(Recorded data)

= = = =

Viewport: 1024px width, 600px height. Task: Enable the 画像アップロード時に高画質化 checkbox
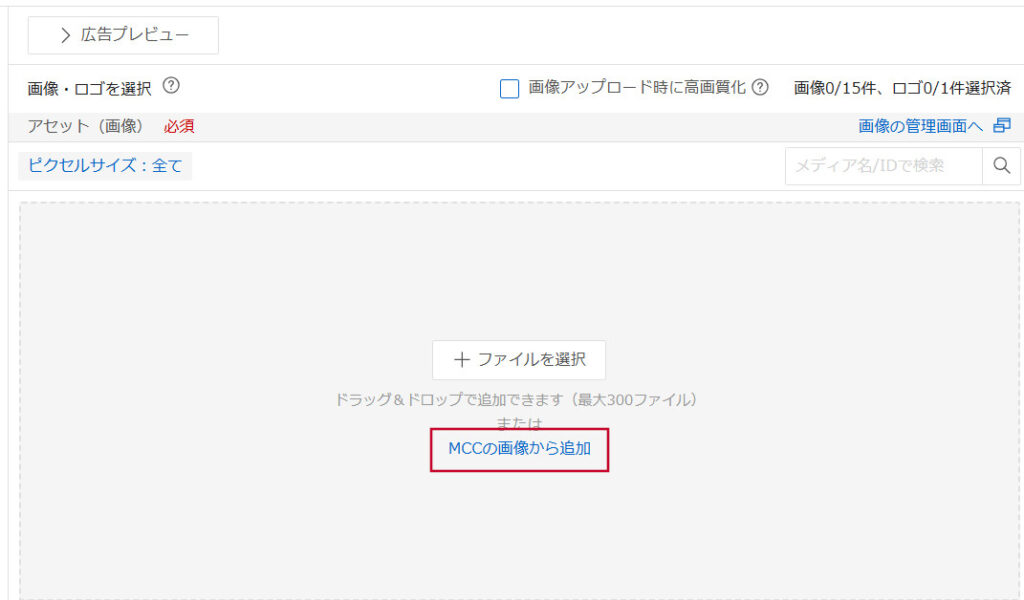[509, 88]
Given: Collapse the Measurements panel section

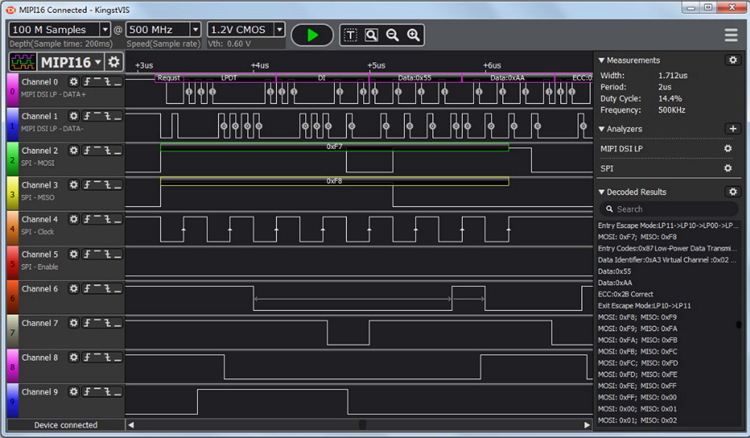Looking at the screenshot, I should [602, 61].
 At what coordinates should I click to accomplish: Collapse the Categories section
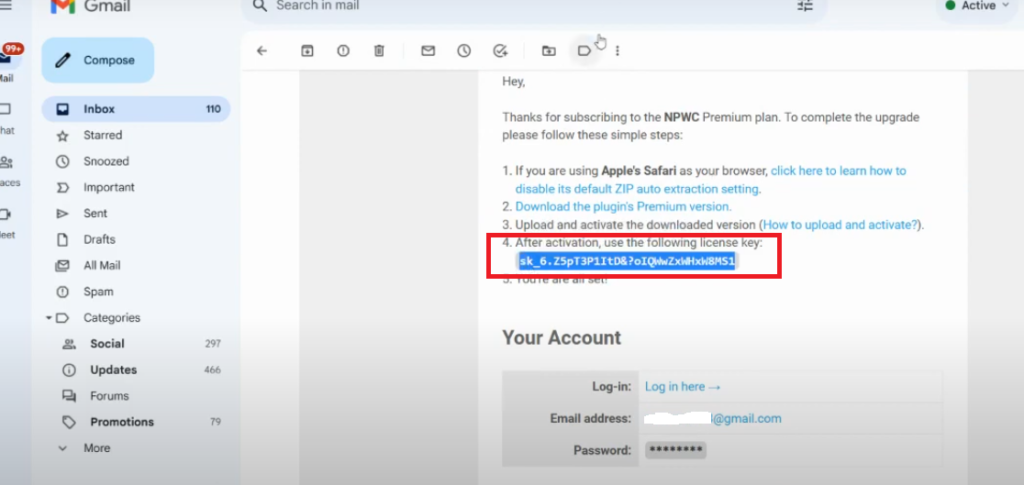(48, 318)
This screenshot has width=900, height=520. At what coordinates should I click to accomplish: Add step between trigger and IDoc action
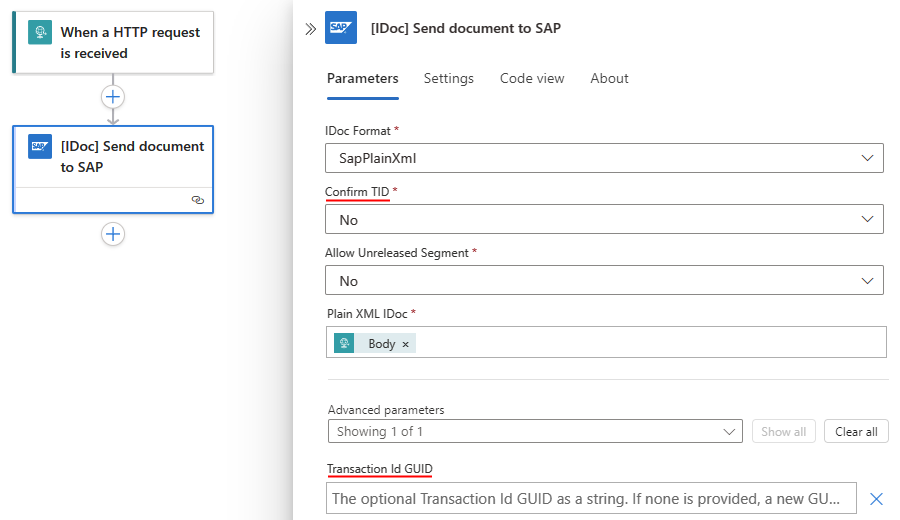(113, 97)
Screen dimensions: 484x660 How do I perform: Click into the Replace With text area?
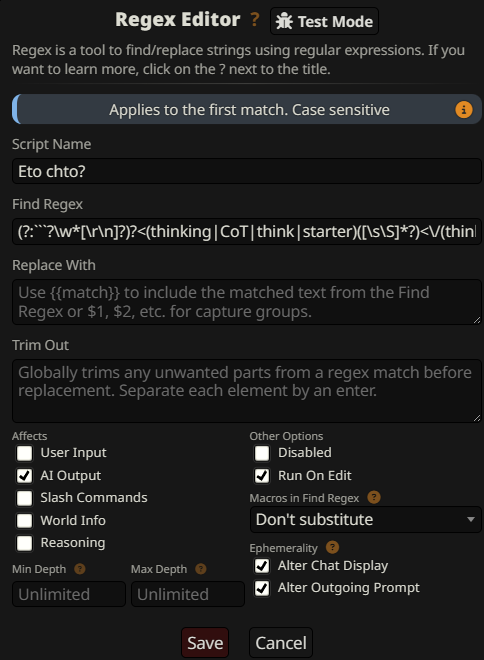point(247,302)
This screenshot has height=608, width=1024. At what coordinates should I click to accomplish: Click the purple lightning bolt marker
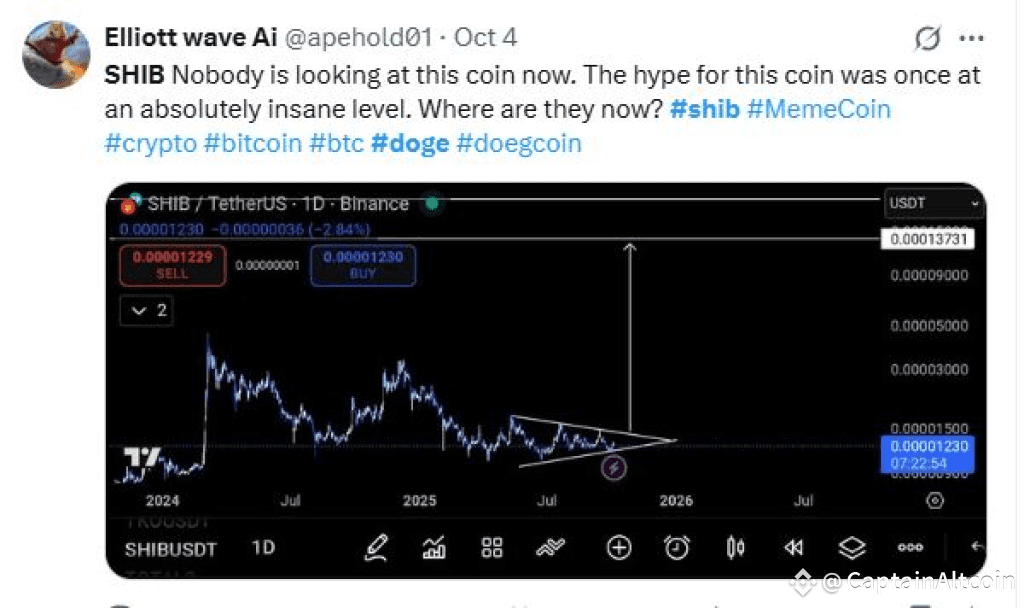[x=613, y=466]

= = = =

Assigned task.
The task calls for all records to be set down precisely, excluding any images.

Written reply.
Viewport: 1024px width, 600px height. Task: Enable the 画像アップロード時に高画質化 checkbox
[509, 88]
Given: Collapse the Measurements panel section

Looking at the screenshot, I should [602, 61].
 At what coordinates should I click to accomplish: Collapse the Categories section
(48, 318)
This screenshot has width=900, height=520. At what coordinates should I click to accomplish: Add step between trigger and IDoc action
(113, 97)
Screen dimensions: 484x660 How do I perform: Click into the Replace With text area?
point(247,302)
This screenshot has height=608, width=1024. At what coordinates should I click to accomplish: Click the purple lightning bolt marker
[x=613, y=466]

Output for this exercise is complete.